The solution that the Devendra Fadnavis government is working on to reduce the load on the suburban network as well as provide more connectivity choices to the commuters is the metro railway network. Currently Mumbai only has 11.4 km of functional metro network. However it has the eight highest passenger density of any metro line in the world and has a daily ridership of four lakh. Crucially this line significantly reduces the journey time from Versova to Ghatkopar from 90–120 minutes to 21 minutes, and bypasses about 45 traffic signals and provides East-West connectivity. The Mumbai suburban railway network runs North-South only. So commuters going from Andheri to Ghatkopar had to take a 90 minute road travel or use the Western Railway (WR) to travel to Dadar and then switch to Central Railway (CR) to go to Ghatkopar. The train journey took 60 minutes but commuters had to travel in overcrowded trains. Now of course the commuters can complete this journey in the AC comfort of the metro in 30 minutes (including the waiting time).
In the five years of his tenure, Fadnavis has started work on the 16.5 km Metro 7 (Dahisar- Chhatrapati Shivaji International Airport), 18.6 km Metro 2A (Dahisar – DN Nagar, Andheri), 23.5 km Metro 2B (DN Nagar- Mankhurd), 33 km fully underground Metro 3 (Colaba – Bandra – SEEPZ), 32.3 km Metro 4 (Wadala – Thane Ghodbunder), 14.47 km Metro 6 (Oshiwara – Vikhroli) etc. Many more routes are in planning / tendering stage. Once functional by 2024-2025, these routes will connect Mumbai city to the suburbs, Thane, Mira Road, Bhiwandi, Kalyan, Navi Mumbai etc. The metro network length in the MMR would be approx 250 km. This would nearly match the length of the various suburban railway networks. The ridership capacity created in 9-10 years (2016-2025) by Fadnavis government would also be nearly as big as the suburban railway network built over 150 years.
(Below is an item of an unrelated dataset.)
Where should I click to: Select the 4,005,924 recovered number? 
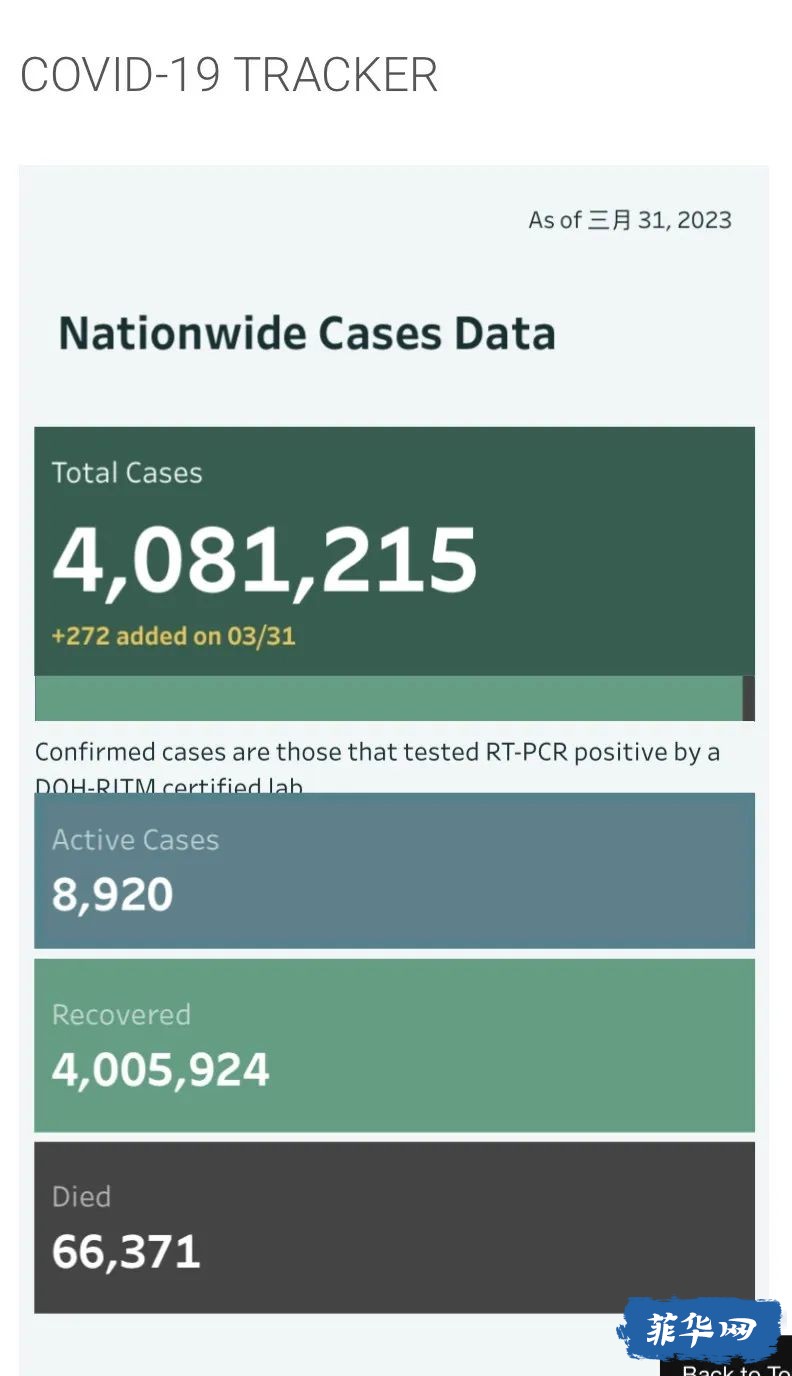tap(161, 1070)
The metro network will reduce the load on the suburban railway network and improve the quality of travel for those passengers too. Check the image below of the Metro routes 7 (represented in red color) and 2A (represented in blue color) that are being built on either side of the Western Railway route (represented in grey color),
These metro routes will give three choices for commuters going between Dahisar and Andheri, for point to point travel. Hence a commuter planning to go to his/her workplace along the Western Express highway could prefer the Metro 7 route, instead of the Western railway. This is akin to having faster and parallel processing by having three CPUs inside the machine. This would distribute the commuter load across all the three metro and railway lines, with BEST and autos acting as the last mile connectivity.
In a nutshell, the suburban railway network will continue to be relevant in Mumbai long after all the metro routes become functional. But it would no longer be the sole lifeline of Mumbai. The metro railway networks provide faster connectivity and crucial East-West connectivity across Mumbai that the suburban railway can never provide. Considering the huge number of intersections between the metro network and the suburban railway network, these two networks would be complimentary to each other instead of competing for passengers. A common ticket system across all public modes of transport would help in further integration.
Hence the policy makers should try to upgrade the suburban railway network across the MMR, but they would do well to remember that the future of public transport can only be the metro rail network.